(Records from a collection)
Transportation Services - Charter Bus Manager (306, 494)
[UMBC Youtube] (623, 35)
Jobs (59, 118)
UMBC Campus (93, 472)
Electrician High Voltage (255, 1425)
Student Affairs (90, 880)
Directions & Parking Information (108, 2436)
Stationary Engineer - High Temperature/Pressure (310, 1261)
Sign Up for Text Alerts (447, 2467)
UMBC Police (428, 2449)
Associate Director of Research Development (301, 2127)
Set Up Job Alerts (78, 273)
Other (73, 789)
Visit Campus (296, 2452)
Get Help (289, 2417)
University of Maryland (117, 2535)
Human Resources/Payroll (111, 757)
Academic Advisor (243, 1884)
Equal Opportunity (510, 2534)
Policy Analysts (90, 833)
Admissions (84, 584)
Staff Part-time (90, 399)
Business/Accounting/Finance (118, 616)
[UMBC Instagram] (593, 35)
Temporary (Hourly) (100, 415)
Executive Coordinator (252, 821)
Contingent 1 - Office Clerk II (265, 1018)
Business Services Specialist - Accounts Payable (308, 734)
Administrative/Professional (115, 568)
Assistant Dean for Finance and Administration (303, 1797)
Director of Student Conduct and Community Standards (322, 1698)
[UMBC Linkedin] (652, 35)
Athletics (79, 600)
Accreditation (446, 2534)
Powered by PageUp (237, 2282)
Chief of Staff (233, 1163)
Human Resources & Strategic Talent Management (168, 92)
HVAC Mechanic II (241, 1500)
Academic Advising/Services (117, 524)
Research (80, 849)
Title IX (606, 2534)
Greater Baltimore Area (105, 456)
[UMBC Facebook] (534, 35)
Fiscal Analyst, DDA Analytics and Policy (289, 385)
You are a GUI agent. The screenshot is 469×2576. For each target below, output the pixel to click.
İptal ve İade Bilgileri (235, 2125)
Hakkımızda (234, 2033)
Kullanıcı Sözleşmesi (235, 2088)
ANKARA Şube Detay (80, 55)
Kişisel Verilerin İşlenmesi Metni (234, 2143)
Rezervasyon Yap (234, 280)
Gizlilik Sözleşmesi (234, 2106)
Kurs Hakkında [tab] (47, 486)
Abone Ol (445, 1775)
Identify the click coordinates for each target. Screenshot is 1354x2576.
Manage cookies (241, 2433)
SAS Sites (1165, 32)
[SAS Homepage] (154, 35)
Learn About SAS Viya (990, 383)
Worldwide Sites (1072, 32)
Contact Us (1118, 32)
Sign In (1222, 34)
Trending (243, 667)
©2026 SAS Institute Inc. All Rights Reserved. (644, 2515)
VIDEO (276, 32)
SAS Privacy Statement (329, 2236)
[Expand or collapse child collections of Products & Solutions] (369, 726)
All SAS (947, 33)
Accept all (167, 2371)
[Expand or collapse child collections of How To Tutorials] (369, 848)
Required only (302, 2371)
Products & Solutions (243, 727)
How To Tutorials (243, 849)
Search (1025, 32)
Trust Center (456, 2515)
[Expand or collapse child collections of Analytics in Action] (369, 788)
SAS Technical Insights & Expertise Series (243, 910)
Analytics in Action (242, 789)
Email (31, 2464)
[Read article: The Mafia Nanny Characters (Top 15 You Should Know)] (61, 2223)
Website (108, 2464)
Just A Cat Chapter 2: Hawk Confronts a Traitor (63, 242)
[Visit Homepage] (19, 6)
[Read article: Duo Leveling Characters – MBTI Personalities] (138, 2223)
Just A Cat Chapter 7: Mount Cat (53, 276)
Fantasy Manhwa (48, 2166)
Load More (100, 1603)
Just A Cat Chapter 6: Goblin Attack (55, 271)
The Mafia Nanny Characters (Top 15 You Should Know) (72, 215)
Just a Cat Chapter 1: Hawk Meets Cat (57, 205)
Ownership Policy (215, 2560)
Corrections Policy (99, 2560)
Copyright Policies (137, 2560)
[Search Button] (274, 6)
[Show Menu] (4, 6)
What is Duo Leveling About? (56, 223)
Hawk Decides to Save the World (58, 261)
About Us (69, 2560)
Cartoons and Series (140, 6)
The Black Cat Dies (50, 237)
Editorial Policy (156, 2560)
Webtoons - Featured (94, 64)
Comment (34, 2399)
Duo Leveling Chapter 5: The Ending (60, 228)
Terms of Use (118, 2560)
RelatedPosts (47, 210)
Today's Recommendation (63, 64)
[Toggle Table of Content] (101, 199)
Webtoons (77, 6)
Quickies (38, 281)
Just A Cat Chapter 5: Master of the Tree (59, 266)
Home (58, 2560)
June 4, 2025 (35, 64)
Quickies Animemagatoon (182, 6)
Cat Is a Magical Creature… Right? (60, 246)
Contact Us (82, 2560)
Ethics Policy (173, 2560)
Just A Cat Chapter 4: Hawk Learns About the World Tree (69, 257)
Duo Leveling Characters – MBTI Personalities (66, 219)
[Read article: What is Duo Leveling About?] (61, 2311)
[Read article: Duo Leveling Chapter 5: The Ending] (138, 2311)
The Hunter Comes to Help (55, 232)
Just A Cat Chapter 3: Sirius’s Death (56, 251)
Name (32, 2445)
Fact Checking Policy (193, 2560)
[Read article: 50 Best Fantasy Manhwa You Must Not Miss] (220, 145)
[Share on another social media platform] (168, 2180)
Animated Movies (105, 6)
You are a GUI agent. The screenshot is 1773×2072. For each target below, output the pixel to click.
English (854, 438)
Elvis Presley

■ TASK REQUIREMENTS: Transcribe each line of the data exactly, skipping none.

■ WRITTEN RESPONSE:
Transportation Services - Charter Bus Manager (306, 494)
[UMBC Youtube] (623, 35)
Jobs (59, 118)
UMBC Campus (93, 472)
Electrician High Voltage (255, 1425)
Student Affairs (90, 880)
Directions & Parking Information (108, 2436)
Stationary Engineer - High Temperature/Pressure (310, 1261)
Sign Up for Text Alerts (447, 2467)
UMBC Police (428, 2449)
Associate Director of Research Development (301, 2127)
Set Up Job Alerts (78, 273)
Other (73, 789)
Visit Campus (296, 2452)
Get Help (289, 2417)
University of Maryland (117, 2535)
Human Resources/Payroll (111, 757)
Academic Advisor (243, 1884)
Equal Opportunity (510, 2534)
Policy Analysts (90, 833)
Admissions (84, 584)
Staff Part-time (90, 399)
Business/Accounting/Finance (118, 616)
[UMBC Instagram] (593, 35)
Temporary (Hourly) (100, 415)
Executive Coordinator (252, 821)
Contingent 1 - Office Clerk II (265, 1018)
Business Services Specialist - Accounts Payable (308, 734)
Administrative/Professional (115, 568)
Assistant Dean for Finance and Administration (303, 1797)
Director of Student Conduct and Community Standards (322, 1698)
[UMBC Linkedin] (652, 35)
Athletics (79, 600)
Accreditation (446, 2534)
Powered by PageUp (237, 2282)
Chief of Staff (233, 1163)
Human Resources & Strategic Talent Management (168, 92)
HVAC Mechanic II (241, 1500)
Academic Advising/Services (117, 524)
Research (80, 849)
Title IX (606, 2534)
Greater Baltimore Area (105, 456)
[UMBC Facebook] (534, 35)
Fiscal Analyst, DDA Analytics and Policy (289, 385)
You are a GUI agent. The screenshot is 469×2576. For each target below, output the pixel to click.
İptal ve İade Bilgileri (235, 2125)
Hakkımızda (234, 2033)
Kullanıcı Sözleşmesi (235, 2088)
ANKARA Şube Detay (80, 55)
Kişisel Verilerin İşlenmesi Metni (234, 2143)
Rezervasyon Yap (234, 280)
Gizlilik Sözleşmesi (234, 2106)
Kurs Hakkında [tab] (47, 486)
Abone Ol (445, 1775)
Identify the click coordinates for each target. Screenshot is 1354x2576.
Manage cookies (241, 2433)
SAS Sites (1165, 32)
[SAS Homepage] (154, 35)
Learn About SAS Viya (990, 383)
Worldwide Sites (1072, 32)
Contact Us (1118, 32)
Sign In (1222, 34)
Trending (243, 667)
©2026 SAS Institute Inc. All Rights Reserved. (644, 2515)
VIDEO (276, 32)
SAS Privacy Statement (329, 2236)
[Expand or collapse child collections of Products & Solutions] (369, 726)
All SAS (947, 33)
Accept all (167, 2371)
[Expand or collapse child collections of How To Tutorials] (369, 848)
Required only (302, 2371)
Products & Solutions (243, 727)
How To Tutorials (243, 849)
Search (1025, 32)
Trust Center (456, 2515)
[Expand or collapse child collections of Analytics in Action] (369, 788)
SAS Technical Insights & Expertise Series (243, 910)
Analytics in Action (242, 789)
Email (31, 2464)
[Read article: The Mafia Nanny Characters (Top 15 You Should Know)] (61, 2223)
Website (108, 2464)
Just A Cat Chapter 2: Hawk Confronts a Traitor (63, 242)
[Visit Homepage] (19, 6)
[Read article: Duo Leveling Characters – MBTI Personalities] (138, 2223)
Just A Cat Chapter 7: Mount Cat (53, 276)
Fantasy Manhwa (48, 2166)
Load More (100, 1603)
Just A Cat Chapter 6: Goblin Attack (55, 271)
The Mafia Nanny Characters (Top 15 You Should Know) (72, 215)
Just a Cat Chapter 1: Hawk Meets Cat (57, 205)
Ownership Policy (215, 2560)
Corrections Policy (99, 2560)
Copyright Policies (137, 2560)
[Search Button] (274, 6)
[Show Menu] (4, 6)
What is Duo Leveling About? (56, 223)
Hawk Decides to Save the World (58, 261)
About Us (69, 2560)
Cartoons and Series (140, 6)
The Black Cat Dies (50, 237)
Editorial Policy (156, 2560)
Webtoons - Featured (94, 64)
Comment (34, 2399)
Duo Leveling Chapter 5: The Ending (60, 228)
Terms of Use (118, 2560)
RelatedPosts (47, 210)
Today's Recommendation (63, 64)
[Toggle Table of Content] (101, 199)
Webtoons (77, 6)
Quickies (38, 281)
Just A Cat Chapter 5: Master of the Tree (59, 266)
Home (58, 2560)
June 4, 2025 (35, 64)
Quickies Animemagatoon (182, 6)
Cat Is a Magical Creature… Right? (60, 246)
Contact Us (82, 2560)
Ethics Policy (173, 2560)
Just A Cat Chapter 4: Hawk Learns About the World Tree (69, 257)
Duo Leveling Characters – MBTI Personalities (66, 219)
[Read article: What is Duo Leveling About?] (61, 2311)
[Read article: Duo Leveling Chapter 5: The Ending] (138, 2311)
The Hunter Comes to Help (55, 232)
Just A Cat Chapter 3: Sirius’s Death (56, 251)
Name (32, 2445)
Fact Checking Policy (193, 2560)
[Read article: 50 Best Fantasy Manhwa You Must Not Miss] (220, 145)
[Share on another social media platform] (168, 2180)
Animated Movies (105, 6)
You are a GUI agent. The screenshot is 1773×2072. For each target below, output the pixel to click.
English (854, 438)
Elvis Presley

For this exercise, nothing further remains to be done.